PASSAGE FOR REVIEW START

AHSAA responded to questions posed by the Governor after the team forfeited a game rather than play on their Sabbath.

HUNTSVILLE, Ala. — UPDATE: The AHSAA responded to Governor Kay Ivey's questions about Oakwood Academy's forfeit of their regional semi-final game. The Oakwood Academy Boys Basketball Team forfeited after the AHSAA did not allow a change in game time that would have allowed the team to play without breaking their Sabbath.

In the response,  Alvin Briggs, Executive Director of the AHSAA, responded to Governor Ivy's email about denying the Mustangs request to change time for the regional semi final basketball game. According to Coach Briggs, he says when Oakwood joined the association, they agreed to follow all the rules of the Alabama High School Athletic Association and agreed to participate in all playoff games without petition, or forfeit. Briggs continued to say that the answer is a response did not violate any Association rules. He cited that the Association was simply standing with the agreement made between themselves and Oakwood Academy.  

UPDATE: Governor Kay Ivey send letters in support of the Oakwood Academy Boys Basketball Team to AHSAA and Oakwood Academy.

PASSAGE FOR REVIEW END

**JOB**
Reproduce the part of the article on Oakwood Academy's forfeit between "HUNTSVILLE, Ala. —" and "breaking their Sabbath.", inclusive. The rows come from a separate source unrelated to the article on Oakwood Academy's forfeit.

DATASET CONTENT START

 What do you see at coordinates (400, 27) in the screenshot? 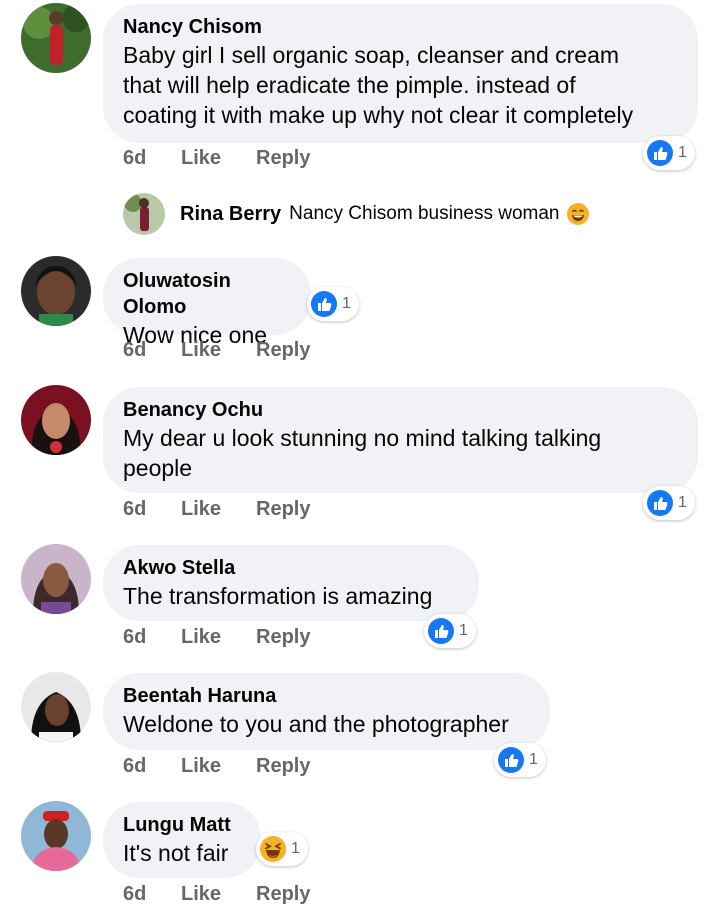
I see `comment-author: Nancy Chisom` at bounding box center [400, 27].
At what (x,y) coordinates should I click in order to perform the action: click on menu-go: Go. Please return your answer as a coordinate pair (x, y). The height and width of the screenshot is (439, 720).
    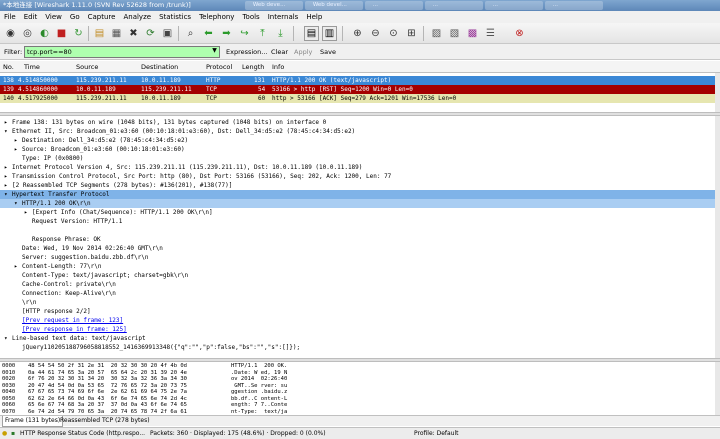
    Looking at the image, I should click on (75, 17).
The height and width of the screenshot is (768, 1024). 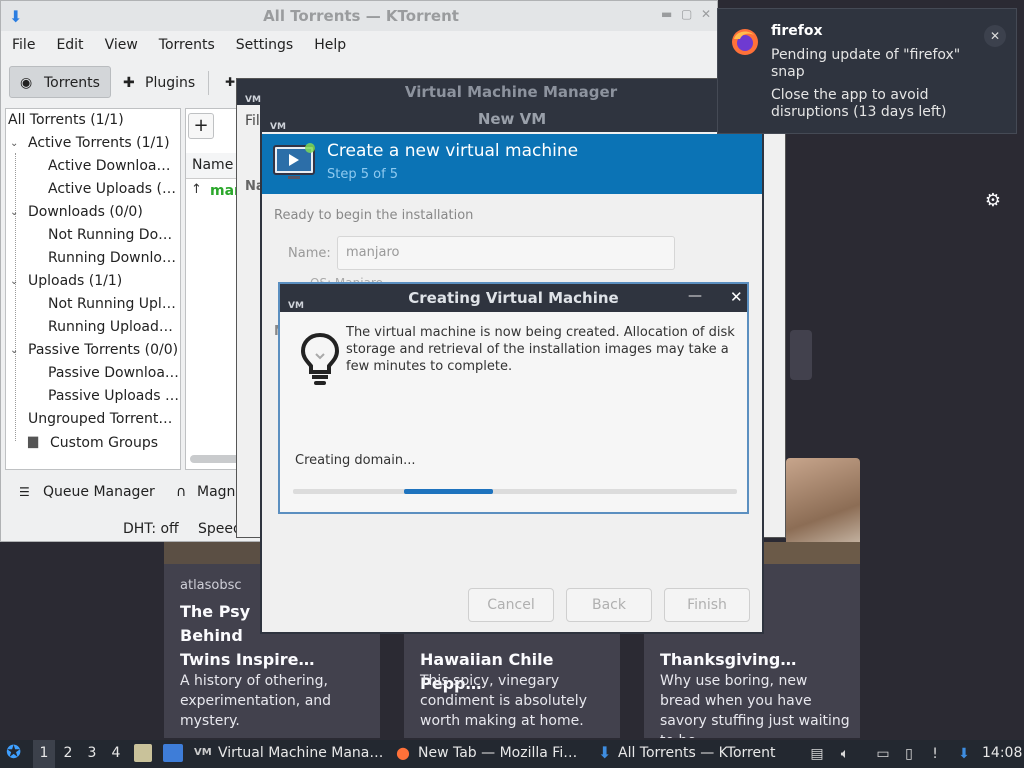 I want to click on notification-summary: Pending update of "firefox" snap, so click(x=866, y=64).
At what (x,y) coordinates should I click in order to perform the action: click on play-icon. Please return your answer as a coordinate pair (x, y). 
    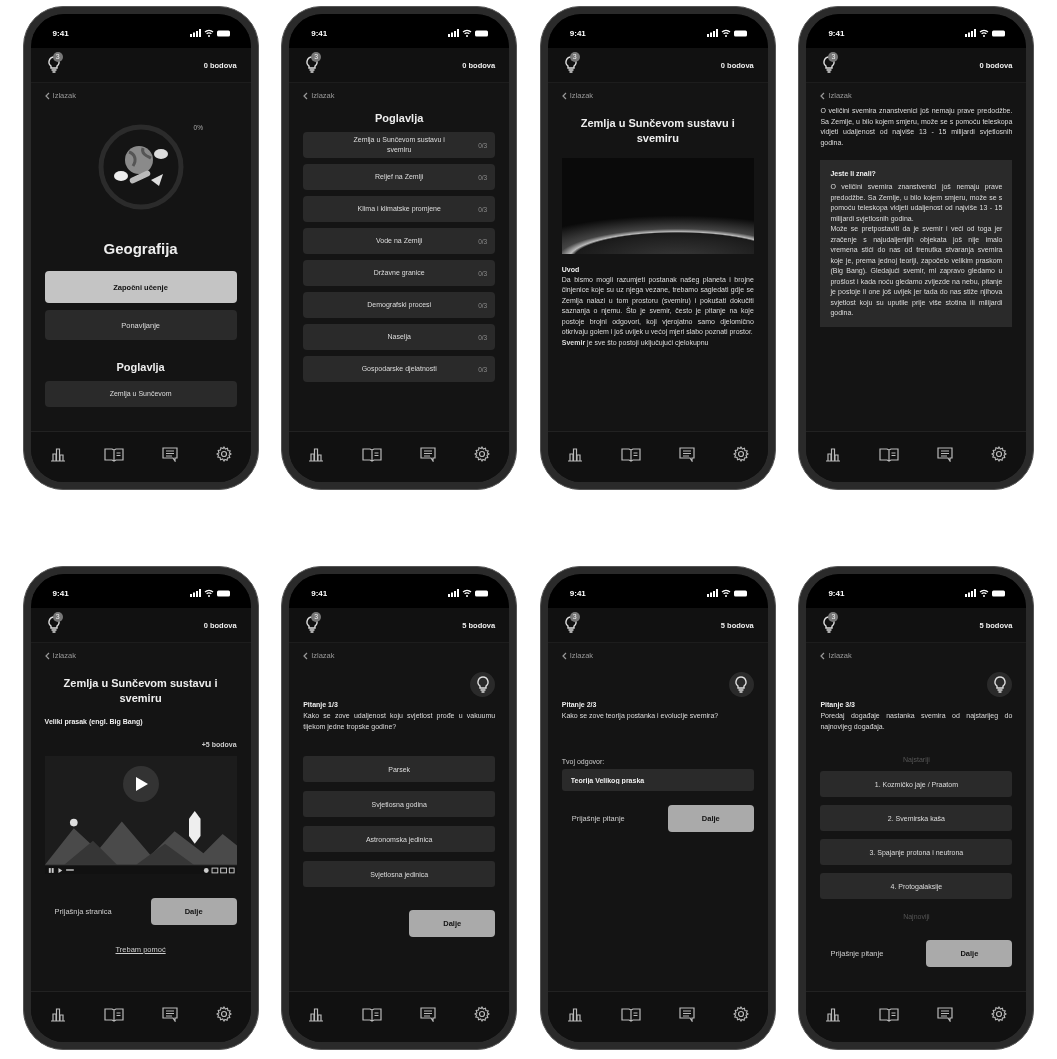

DATASET CONTENT END

**PROBLEM SOLUTION**
HUNTSVILLE, Ala. — UPDATE: The AHSAA responded to Governor Kay Ivey's questions about Oakwood Academy's forfeit of their regional semi-final game. The Oakwood Academy Boys Basketball Team forfeited after the AHSAA did not allow a change in game time that would have allowed the team to play without breaking their Sabbath.